Really? The implication here is that a crude text prediction algorithm can produce essays that are remarkably human-like. What does this say about human brains and the algorithms we use?
This gets to the core of my take on artificial intelligence. One of the reasons I'm convinced that it's coming soon is that—apparently—I have a much less generous view of the modern human mind than most people do. The unappetizing fact is that our intelligence is built primarily on simpleminded algorithms that rely on things like crude pattern matching and unreliable induction, all resting on the foundation of our ancient lizard brain. We very seldom produce anything very original and, what's worse, modern research has made it plain that we often have no idea why we do the things we do. We think we know, but we don't. Our self awareness is extremely unreliable.

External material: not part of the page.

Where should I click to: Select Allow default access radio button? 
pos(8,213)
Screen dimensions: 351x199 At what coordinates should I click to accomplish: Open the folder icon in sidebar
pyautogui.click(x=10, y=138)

But mine is obviously not a universal view. Today, for example, Noam Chomsky and two other researchers say this about machine learning models like ChatGPT:
We know from the science of linguistics and the philosophy of knowledge that they differ profoundly from how humans reason and use language. These differences place significant limitations on what these programs can do, encoding them with ineradicable defects.
This almost makes me weep. What do these guys think about the human brain? Isn't it clear that it too has significant limitations and ineradicable defects? There's hardly any other conclusion you could possibly draw from 10,000 years of recorded human civilization.

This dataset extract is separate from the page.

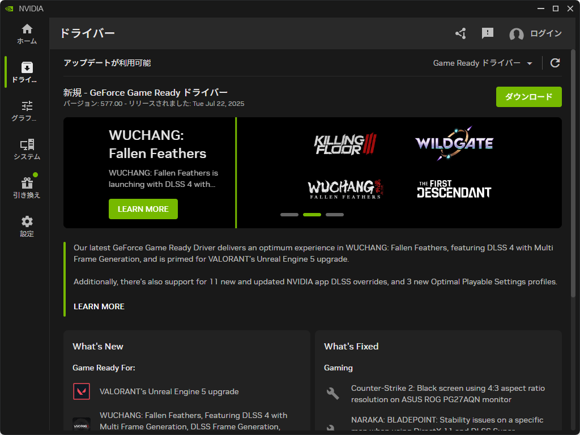Select the ドライバー sidebar icon
580x435 pixels.
pyautogui.click(x=26, y=72)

Then there's this about machine learning programs:
Their deepest flaw is the absence of the most critical capacity of any intelligence: to say not only what is the case, what was the case and what will be the case — that’s description and prediction — but also what is not the case and what could and could not be the case. Those are the ingredients of explanation, the mark of true intelligence.

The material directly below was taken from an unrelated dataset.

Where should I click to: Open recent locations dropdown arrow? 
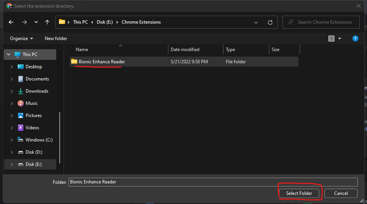[36, 22]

The authors go on to talk about theories of gravity, and it's true that ChatGPT has not independently recreated Newtonian dynamics or general relativity. (And it never will since, oddly, one of ChatGPT's current weak spots is arithmetic.)
But I don't understand why the authors think that causal explanation, as opposed to simple description, is flatly impossible not just for ChatGPT, but for the entire universe of similar computer models. There's an implicit assumption here that the only way to think in sophisticated terms is to do it the way we humans do. But that's not right. In fact, we humans think very poorly, which is hardly surprising since our brains were built by blind forces of natural selection that eventually produced a machine that was pretty good at things like gossip and hunting in groups but not much else. We have since figured out how to use this machine for solving differential equations and writing sonnets—but only barely. No one should be surprised if we build AIs that work entirely differently and can think far better and more efficiently than we do. When we want to fly somewhere, after all, we don't build airplanes that flap their wings to take off.
Moral of the story: our brains really aren't that great. They're a couple of notches better than a chimpanzee's brain, and this allows us to produce some remarkable stuff. But this brain also requires massive training to read simple text, do simple arithmetic, overcome its desire to kill anything coded as a threat, and just generally get through life with even modest levels of rationality. Can we produce something better than this? I sure as hell hope so.